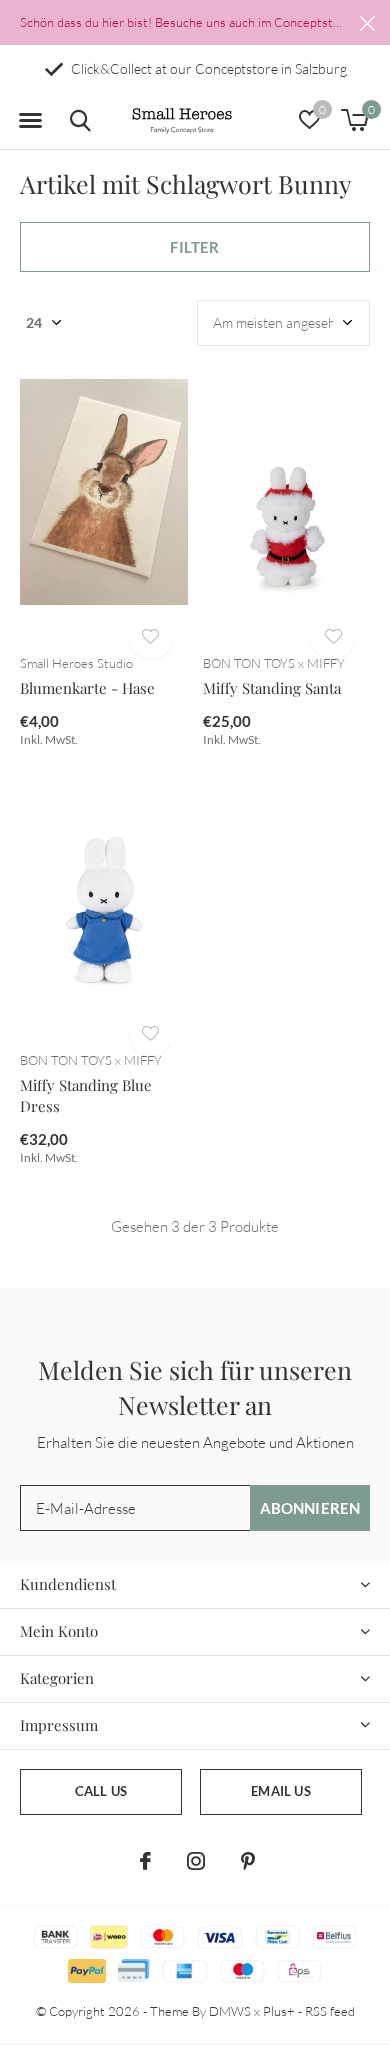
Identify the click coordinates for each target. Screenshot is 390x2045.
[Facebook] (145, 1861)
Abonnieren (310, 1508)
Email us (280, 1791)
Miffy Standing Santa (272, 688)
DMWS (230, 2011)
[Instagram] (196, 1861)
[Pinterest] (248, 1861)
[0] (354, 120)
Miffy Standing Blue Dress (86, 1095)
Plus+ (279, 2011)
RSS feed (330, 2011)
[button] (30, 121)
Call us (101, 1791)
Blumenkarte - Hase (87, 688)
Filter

## Your instructions
Leave the pictures out and copy the rest of the data exactly.

## The completed task
Identify the click coordinates for each target. Screenshot is 390x2045.
[Facebook] (145, 1861)
Abonnieren (310, 1508)
Email us (280, 1791)
Miffy Standing Santa (272, 688)
DMWS (230, 2011)
[Instagram] (196, 1861)
[Pinterest] (248, 1861)
[0] (354, 120)
Miffy Standing Blue Dress (86, 1095)
Plus+ (279, 2011)
RSS feed (330, 2011)
[button] (30, 121)
Call us (101, 1791)
Blumenkarte - Hase (87, 688)
Filter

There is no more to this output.